I'm
convinced that the community is more and more concerned.
Still not having powerful XML standards, such as XSLT 2.0,
implemented in browsers has been argued after W3C TPAC 2010
(http://saxonica.blogharbor.com/blog/_archives/2010/11/4/4671786.html).
More and more people are now perceiving something but still
few can see how important this can be.
Ha! That's the first time I've seen that blog post. I must admit it put an enormous smile on my face. 5 or so years ago when all the powers that be at W3C were doing their very utmost to turn XML and related specs a bloated, incoherent, over-complicated mess (e.g. XQuery data model, the AI-ization of RDF and the CORBA-ization of Web services) I yelled myself hoarse complaining, largely on this forum (I'll admit that one of the worst offenses, XML Namespaces, I only recognized as deleterious after the fact).

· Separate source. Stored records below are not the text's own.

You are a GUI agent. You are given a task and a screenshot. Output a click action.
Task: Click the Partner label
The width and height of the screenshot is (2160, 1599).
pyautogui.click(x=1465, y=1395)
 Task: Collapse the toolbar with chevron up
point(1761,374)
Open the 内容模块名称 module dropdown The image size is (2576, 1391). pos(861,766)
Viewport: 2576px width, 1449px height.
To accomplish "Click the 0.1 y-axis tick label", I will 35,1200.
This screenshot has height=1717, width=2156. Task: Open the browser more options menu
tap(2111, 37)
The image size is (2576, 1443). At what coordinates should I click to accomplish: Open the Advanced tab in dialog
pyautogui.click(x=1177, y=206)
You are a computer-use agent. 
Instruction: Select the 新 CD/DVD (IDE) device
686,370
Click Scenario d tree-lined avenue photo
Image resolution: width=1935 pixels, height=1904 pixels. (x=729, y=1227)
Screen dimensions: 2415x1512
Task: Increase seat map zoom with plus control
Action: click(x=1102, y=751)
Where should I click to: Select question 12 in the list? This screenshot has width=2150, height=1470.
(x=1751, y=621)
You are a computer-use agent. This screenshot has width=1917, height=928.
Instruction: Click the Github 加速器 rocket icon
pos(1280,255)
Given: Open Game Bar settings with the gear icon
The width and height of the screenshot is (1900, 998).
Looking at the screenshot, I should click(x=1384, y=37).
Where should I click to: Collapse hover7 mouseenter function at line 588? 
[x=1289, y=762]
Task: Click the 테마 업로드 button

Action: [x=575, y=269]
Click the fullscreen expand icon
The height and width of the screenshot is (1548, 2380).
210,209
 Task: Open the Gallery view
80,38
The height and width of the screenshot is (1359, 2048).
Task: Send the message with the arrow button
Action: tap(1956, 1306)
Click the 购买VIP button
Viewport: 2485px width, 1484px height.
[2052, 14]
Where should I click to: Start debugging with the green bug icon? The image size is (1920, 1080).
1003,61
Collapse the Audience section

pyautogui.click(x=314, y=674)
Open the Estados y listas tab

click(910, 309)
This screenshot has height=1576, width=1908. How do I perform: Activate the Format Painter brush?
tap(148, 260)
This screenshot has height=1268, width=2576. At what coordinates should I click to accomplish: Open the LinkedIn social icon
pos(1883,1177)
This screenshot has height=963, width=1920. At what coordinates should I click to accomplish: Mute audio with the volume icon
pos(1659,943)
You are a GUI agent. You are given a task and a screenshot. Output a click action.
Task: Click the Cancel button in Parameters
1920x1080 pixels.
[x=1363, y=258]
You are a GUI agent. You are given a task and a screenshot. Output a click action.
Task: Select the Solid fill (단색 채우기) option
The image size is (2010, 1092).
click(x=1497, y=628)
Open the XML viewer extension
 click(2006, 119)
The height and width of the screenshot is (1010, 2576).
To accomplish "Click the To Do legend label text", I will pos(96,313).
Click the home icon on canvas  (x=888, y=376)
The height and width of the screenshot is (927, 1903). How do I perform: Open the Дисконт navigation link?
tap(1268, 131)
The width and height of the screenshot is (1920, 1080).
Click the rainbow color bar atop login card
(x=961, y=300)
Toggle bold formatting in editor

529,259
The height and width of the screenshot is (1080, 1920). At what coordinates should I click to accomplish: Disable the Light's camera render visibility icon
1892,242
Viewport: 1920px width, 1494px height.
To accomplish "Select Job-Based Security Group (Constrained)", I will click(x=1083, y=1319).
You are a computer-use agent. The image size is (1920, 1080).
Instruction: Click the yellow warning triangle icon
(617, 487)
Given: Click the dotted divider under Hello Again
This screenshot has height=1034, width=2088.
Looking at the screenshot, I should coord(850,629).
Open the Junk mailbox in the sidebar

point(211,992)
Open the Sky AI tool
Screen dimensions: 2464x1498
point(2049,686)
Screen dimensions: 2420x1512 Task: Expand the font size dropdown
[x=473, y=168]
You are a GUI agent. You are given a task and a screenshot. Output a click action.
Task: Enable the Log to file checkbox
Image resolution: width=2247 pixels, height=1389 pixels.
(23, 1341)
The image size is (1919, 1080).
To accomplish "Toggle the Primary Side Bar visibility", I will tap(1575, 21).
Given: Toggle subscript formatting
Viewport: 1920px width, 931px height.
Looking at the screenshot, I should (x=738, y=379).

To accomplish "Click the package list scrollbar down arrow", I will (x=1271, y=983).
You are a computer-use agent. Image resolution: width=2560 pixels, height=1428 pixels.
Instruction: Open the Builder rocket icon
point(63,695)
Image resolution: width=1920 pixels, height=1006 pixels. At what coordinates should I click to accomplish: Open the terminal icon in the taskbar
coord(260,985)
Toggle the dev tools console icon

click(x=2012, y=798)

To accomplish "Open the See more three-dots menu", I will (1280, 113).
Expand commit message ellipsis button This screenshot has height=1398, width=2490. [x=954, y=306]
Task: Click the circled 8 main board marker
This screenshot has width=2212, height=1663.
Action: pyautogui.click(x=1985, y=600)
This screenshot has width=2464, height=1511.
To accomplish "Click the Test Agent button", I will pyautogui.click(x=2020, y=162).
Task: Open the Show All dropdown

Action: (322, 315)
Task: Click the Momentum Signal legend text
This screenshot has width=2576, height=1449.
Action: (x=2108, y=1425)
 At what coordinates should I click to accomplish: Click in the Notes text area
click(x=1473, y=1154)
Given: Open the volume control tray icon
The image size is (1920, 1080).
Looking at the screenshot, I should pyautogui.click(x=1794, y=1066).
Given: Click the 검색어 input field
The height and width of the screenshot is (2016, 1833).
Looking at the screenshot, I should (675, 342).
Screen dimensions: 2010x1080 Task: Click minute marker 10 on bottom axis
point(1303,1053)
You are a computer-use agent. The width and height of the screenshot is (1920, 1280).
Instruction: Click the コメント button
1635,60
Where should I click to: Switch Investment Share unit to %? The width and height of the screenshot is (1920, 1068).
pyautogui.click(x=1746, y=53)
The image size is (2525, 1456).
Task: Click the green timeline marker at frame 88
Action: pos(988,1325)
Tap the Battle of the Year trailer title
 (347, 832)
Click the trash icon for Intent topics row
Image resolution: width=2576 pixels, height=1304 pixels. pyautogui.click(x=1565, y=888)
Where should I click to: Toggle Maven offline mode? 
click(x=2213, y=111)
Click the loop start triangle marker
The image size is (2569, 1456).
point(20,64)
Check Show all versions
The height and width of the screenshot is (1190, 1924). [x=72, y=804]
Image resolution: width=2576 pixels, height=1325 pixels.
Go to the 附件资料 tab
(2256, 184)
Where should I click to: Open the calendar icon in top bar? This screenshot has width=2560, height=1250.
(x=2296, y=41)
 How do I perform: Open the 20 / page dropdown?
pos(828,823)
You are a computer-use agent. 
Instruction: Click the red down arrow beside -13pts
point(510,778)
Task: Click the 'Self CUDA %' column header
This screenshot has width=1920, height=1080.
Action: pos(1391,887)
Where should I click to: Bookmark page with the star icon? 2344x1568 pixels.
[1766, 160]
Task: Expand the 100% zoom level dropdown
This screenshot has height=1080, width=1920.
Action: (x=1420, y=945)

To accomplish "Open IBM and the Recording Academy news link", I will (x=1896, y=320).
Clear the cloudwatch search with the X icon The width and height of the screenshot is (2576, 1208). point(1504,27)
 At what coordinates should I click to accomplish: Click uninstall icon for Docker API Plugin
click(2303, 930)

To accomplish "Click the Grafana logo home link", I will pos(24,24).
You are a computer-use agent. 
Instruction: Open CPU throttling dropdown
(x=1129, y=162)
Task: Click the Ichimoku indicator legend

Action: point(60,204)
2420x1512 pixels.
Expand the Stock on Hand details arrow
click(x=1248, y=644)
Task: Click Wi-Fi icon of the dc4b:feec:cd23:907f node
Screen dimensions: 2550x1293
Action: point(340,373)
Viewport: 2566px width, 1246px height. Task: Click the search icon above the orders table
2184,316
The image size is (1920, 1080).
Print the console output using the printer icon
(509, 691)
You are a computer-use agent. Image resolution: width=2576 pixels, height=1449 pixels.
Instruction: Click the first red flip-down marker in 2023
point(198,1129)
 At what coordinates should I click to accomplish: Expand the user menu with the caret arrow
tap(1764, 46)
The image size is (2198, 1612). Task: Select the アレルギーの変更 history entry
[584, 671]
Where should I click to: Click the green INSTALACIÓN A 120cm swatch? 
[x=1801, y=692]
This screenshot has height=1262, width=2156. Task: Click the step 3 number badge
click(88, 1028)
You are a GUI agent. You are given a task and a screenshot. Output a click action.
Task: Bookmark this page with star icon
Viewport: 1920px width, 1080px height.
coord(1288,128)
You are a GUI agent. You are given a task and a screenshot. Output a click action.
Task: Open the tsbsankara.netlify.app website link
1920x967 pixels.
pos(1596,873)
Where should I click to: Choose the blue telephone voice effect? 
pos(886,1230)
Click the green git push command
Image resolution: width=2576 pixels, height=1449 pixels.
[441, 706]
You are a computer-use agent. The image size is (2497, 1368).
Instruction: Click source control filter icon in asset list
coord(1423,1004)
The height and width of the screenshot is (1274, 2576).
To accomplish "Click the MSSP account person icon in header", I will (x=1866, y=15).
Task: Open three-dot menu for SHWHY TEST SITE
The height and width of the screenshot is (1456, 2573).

And now as I predicted, all that complexity and incoherence has come back to bite the committees, and it's their turn to complain. Frankly a junta is how I perceived some of the W3C groups, and so it's interesting seeing that word turned against browser vendors. Note: no offense to Mike Kay, as might be implied, whom I respect tremendously, and who I know was just part of committees, and probably prevented even worse by being able to implement things. But the point remains that I don't see how browser vendors are any worse. They just have different priorities from those clamoring for XSLT 2.0 and RDF, just as those who developed the XML specs I decried had different priorities from me. I see it as fair turnabout, and if anything, I prefer the approach of the browser vendors: of myriad simple, scrappy standards, rather than a few behemoths. I don't agree with them in all architectural matters, but I do find their work a lot more tractable than that of the OWL/XQuery/WSDL generation of standards, and I suspect I'm far from alone in that.